When finetuning a model with a bunch of exemplar messages, do all the messages need to be absolutely perfect, or will the occasional slip in format etc be overlooked by the model as long as they don’t appear too often?
Currently working with this problem too, I think my strategy is going to be to find a hundred or so GOOD examples, and then see how the finetuned model does on a small sampleset. My idea will be to just iterate until I get something satisfactory…
I’m not sure what your doing with your data/model post finetuning but a general rule of thumb is the average of the data will determine the best performance of your finetuned model
What does the “occasional” or “too often” mean in this context? What if the model tries to identify patterns where future slip ups are expected?
In general: high quality data leads to high quality results.
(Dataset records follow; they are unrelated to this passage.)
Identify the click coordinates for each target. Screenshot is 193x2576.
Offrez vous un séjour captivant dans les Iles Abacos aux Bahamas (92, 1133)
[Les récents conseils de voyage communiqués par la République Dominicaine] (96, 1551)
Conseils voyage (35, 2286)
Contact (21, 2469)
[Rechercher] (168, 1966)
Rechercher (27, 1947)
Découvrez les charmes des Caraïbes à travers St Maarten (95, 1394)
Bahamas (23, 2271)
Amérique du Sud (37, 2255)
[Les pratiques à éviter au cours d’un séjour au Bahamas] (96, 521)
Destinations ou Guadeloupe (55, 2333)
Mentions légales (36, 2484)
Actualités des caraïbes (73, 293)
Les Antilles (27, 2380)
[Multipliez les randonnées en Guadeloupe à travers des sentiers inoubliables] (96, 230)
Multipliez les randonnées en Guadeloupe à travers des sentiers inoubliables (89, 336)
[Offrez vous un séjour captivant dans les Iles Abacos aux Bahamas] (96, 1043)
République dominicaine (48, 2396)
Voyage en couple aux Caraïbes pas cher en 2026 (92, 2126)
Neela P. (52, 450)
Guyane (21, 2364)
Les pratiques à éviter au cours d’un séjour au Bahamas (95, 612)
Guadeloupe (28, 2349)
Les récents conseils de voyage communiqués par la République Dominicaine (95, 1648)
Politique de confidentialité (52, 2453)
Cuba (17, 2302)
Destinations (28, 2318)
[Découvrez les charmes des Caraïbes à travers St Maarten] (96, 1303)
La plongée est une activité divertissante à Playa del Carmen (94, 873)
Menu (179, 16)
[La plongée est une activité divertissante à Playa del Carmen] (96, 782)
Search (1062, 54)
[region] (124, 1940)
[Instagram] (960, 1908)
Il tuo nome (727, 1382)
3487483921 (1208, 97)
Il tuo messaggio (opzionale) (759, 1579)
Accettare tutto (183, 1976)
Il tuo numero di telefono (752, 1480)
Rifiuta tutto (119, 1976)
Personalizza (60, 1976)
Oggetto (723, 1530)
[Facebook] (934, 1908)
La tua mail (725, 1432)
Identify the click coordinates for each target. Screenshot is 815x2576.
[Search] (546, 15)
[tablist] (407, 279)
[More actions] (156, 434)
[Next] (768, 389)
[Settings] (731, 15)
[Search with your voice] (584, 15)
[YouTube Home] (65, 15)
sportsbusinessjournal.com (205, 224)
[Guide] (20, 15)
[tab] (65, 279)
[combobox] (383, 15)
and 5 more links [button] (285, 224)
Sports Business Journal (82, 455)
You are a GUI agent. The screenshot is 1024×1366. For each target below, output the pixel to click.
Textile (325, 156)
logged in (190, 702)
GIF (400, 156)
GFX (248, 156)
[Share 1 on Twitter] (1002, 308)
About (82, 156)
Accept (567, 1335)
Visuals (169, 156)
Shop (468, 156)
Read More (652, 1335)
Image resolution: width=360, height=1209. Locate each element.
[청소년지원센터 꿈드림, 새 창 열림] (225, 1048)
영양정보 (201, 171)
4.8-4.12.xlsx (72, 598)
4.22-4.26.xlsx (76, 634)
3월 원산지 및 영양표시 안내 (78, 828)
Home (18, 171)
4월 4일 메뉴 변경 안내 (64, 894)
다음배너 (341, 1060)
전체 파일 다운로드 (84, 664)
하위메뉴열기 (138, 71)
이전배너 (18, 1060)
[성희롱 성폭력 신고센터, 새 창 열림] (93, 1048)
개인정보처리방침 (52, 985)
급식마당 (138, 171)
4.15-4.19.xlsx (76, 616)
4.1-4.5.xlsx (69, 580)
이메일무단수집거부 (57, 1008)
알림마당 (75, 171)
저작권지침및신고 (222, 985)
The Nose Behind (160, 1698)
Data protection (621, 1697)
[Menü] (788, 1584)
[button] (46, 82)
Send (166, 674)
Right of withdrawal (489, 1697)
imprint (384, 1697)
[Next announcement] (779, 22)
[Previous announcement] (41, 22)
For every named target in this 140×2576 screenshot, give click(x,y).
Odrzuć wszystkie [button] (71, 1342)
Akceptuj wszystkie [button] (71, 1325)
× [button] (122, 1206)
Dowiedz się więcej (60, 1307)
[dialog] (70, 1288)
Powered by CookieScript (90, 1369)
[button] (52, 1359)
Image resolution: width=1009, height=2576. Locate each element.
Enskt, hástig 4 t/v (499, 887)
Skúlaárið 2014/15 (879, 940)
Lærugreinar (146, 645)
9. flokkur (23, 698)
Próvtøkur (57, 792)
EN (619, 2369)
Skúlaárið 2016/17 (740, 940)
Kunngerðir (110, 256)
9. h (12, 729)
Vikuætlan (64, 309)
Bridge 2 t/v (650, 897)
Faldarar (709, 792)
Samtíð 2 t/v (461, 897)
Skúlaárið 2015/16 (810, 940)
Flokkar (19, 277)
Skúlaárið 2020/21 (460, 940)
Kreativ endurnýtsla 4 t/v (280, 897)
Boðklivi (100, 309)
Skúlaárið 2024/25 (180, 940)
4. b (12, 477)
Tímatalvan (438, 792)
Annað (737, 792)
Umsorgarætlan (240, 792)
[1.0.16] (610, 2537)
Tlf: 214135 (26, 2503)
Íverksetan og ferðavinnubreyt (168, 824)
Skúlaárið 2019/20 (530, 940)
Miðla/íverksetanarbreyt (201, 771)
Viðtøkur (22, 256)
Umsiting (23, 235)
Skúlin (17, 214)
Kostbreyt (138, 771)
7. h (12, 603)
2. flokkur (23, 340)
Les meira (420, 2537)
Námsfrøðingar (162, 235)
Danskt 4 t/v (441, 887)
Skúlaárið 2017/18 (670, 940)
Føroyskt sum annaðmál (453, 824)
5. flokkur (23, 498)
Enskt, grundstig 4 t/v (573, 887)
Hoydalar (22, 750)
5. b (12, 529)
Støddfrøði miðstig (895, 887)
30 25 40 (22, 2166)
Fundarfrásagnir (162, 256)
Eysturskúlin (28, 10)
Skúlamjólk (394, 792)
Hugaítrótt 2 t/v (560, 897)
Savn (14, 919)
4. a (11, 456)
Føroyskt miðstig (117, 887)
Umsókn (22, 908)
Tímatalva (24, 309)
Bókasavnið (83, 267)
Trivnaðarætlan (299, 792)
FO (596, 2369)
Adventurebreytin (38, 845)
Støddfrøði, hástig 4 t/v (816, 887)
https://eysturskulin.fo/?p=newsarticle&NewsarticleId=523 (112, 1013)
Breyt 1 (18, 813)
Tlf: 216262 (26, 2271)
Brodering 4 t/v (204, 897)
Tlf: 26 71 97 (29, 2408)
It has also been shown that you can reduce the sample size if the data quality is high enough.
Expand the sample size and you may be able to make up for some of the errors but the result will never be optimal.
If you are ok with “ok” results, then go for it.
You can try the following:
Start a new fine-tuning job with perfect data and a relatively small data sample.
Then evaluate the results for benchmarking.
Proceed to train the fine-tuned model with a mixed set of good and contaminated data, evaluate again and compare to your benchmark.
What do you think the conclusion will be?
Yeh that’s kinda along my line of thought. Another thing I was wondering was whether finetuned models would be able to adapt to new functions being added to their tools further down the line?